====== ELENCO DEI DATI ======

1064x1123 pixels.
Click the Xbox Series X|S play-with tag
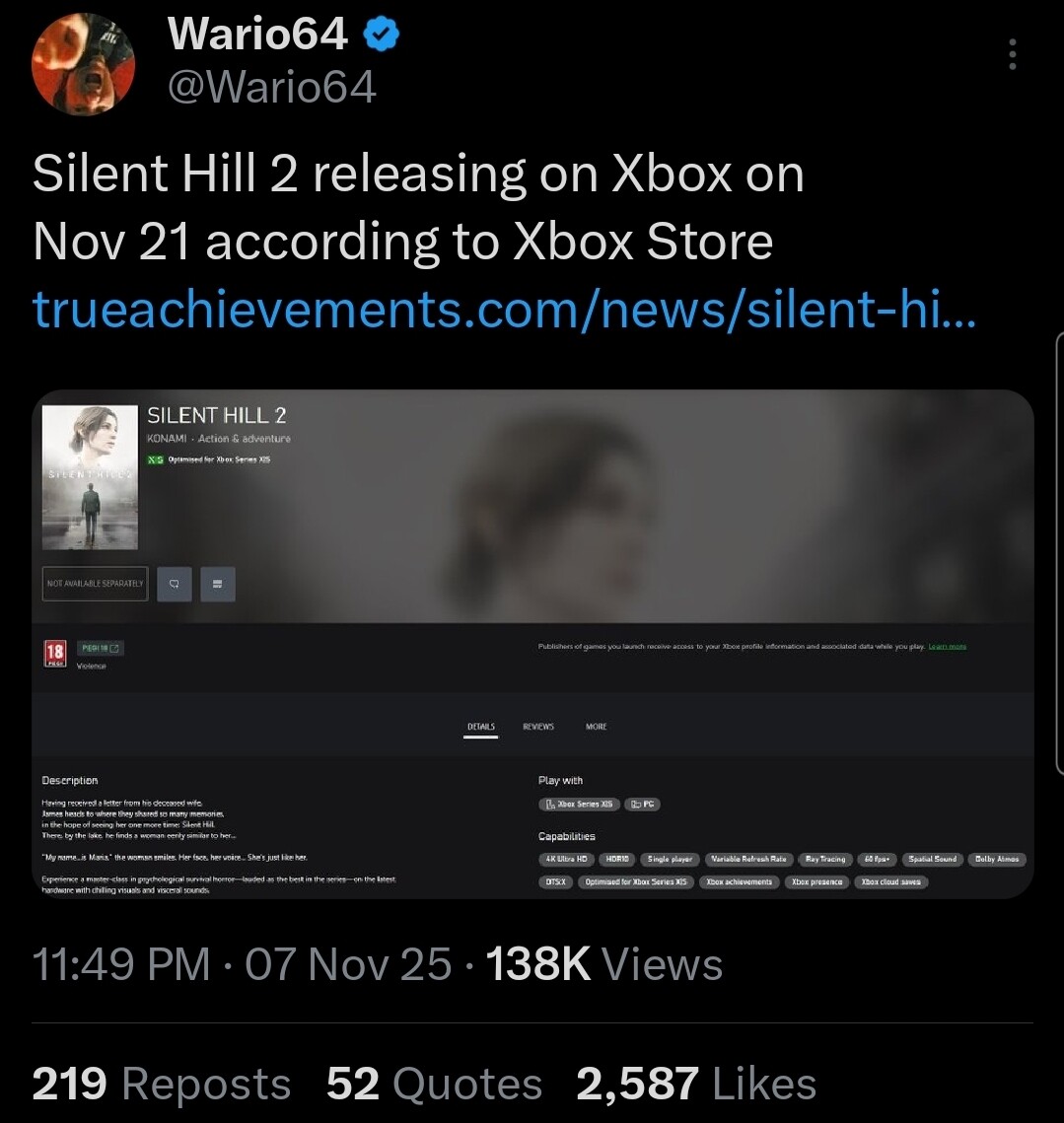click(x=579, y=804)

======
====== ELENCO DEI DATI ======

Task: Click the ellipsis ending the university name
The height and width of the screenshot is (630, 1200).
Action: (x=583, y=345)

======

REQUISITI DELL'ESERCIZIO
Puoi riscrivere il tratto che va dalla riga con "Task: Click the" fino alla riga con "Action: (x=583, y=345)", entrambe comprese, sostituendo "ellipsis" con "three dots" e lasciando tutto il resto invariato?

RISULTATO DEL COMPITO
Task: Click the three dots ending the university name
The height and width of the screenshot is (630, 1200).
Action: (x=583, y=345)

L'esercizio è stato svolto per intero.